VX-01 (Vantage Biosciences) is an orally administered small-molecule therapy designed to target amine oxidase copper-containing 3, which drives neovascular inflammation in NPDR.¹⁵ The phase 2 trial (NCT06770933) is evaluating the efficacy of daily doses of VX-01 versus placebo after 52 weeks.

GENE THERAPIES

ABBV-RGX-314 (Abbvie/Regenxbio) is a one-time gene therapy that uses a transgene to produce an anti-VEGF antibody fragment. Two phase 2 trials—ALTITUDE (NCT04567550) and ELAAVATE (NCT06942520)—are evaluating suprachoroidal and subretinal administration, respectively, in patients with DR and DME. Preliminary 1-year results from ALTITUDE show that the treatment was well tolerated, slowed disease progression, and reduced vision-threatening events in patients with NPDR.¹⁶

4D-150 (4D Molecular Therapeutics) is an intravitreal injection that delivers two transgenes encoding aflibercept and an miRNA sequence targeting VEGF-C.¹⁷ In the phase 2 SPECTRA trial (NCT05930561), patients who received the 3E10 vg/eye dose gained a BCVA of 9.7 letters and had a reduction in CST of 174 μm at 60 weeks. These patients also required fewer supplemental injections compared with those who received lower doses of 4D-150 or aflibercept injections.¹⁸ The FDA and European Medicines Agency agreed that a single phase 3 trial, based on data from the SPECTRA, PRISM, and upcoming 4FRONT trials, is sufficient for submitting a Biologics License Application and a Marketing Authorization Application, respectively, for 4D-150 in DME.¹⁸

A DIVERSE PIPELINE TO WATCH

Beyond the therapies highlighted here, several novel drugs are in phase 1, including: RO7497372 (Genentech/Roche), OCU200 (Ocugen), AIV007 (AiViva BioPharma), K9 (Inflammasome Therapeutics), and octreotide.

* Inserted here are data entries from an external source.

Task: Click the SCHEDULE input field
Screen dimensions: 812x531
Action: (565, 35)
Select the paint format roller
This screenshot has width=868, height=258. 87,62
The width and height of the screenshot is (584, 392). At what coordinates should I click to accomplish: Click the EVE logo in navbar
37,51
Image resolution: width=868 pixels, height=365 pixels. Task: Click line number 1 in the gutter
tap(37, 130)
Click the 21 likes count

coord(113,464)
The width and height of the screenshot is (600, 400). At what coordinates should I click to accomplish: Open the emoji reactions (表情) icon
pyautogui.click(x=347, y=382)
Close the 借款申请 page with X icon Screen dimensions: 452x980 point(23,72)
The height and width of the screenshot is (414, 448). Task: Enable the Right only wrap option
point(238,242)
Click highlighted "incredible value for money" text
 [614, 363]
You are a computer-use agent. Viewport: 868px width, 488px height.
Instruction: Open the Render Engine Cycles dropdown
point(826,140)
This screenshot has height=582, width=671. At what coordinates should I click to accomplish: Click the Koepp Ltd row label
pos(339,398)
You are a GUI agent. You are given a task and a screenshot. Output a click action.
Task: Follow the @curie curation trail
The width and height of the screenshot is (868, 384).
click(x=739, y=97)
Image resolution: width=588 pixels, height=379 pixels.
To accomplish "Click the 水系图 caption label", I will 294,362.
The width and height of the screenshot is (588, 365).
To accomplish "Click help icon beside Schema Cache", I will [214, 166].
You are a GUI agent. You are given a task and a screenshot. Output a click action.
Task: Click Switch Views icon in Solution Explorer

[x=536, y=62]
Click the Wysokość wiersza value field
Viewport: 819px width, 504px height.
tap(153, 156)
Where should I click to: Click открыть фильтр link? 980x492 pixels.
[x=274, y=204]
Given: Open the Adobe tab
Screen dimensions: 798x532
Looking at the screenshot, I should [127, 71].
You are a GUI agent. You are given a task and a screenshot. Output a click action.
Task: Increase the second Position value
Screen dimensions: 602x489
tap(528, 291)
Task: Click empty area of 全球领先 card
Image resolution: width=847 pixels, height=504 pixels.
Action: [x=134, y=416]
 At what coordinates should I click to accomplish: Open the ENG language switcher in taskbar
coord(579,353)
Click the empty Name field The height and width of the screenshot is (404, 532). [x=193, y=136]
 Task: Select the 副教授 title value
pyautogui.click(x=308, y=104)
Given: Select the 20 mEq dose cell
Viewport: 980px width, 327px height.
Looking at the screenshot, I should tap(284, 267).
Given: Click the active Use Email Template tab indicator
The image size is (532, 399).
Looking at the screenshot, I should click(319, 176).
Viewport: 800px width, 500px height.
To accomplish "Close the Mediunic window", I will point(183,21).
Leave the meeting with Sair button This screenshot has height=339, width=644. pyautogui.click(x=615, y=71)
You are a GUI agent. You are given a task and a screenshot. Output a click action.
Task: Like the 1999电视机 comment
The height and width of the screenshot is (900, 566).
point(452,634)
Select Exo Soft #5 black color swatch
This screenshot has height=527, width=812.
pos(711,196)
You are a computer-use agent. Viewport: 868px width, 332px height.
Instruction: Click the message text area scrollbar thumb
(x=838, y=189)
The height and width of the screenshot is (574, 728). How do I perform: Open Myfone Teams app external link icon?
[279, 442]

With so many therapeutics under investigation with varying mechanisms of action and delivery approaches, we are hopeful that there will soon be many more treatment options to offer our patients. Reducing the treatment burden and improving therapeutic efficacy are keys to preserving vision in this vulnerable patient population.

1. Ciulla TA, Pollack JS, Williams DF. Visual acuity outcomes and anti-VEGF therapy intensity in diabetic macular edema: a real-world analysis of 28 658 patient eyes. Br J Ophthalmol. 2021;105(2):216-221.

2. Kodiak Sciences completes enrollment in second registrational trial of tarcocimab in patients with diabetic retinopathy [press release]. Kodiak Sciences. March 10, 2025. Accessed August 20, 2025. tinyurl.com/bdefhdxn

3. Merck and EyeBio announce initiation of phase 2b/3 clinical trial for Restoret for the treatment of diabetic macular edema [press release]. Merck. September 4, 2024. Accessed August 20, 2025. tinyurl.com/yc8psmxt

4. Nguyen T, Patel S, Cheetham JK, et al. A multicenter, open-labeled, phase 2a study of AG-73305, a novel bi-specific Fc-fusion protein for the treatment of diabetic macular edema. Invest Ophthalmol Vis Sci. 2024;65(7):1759.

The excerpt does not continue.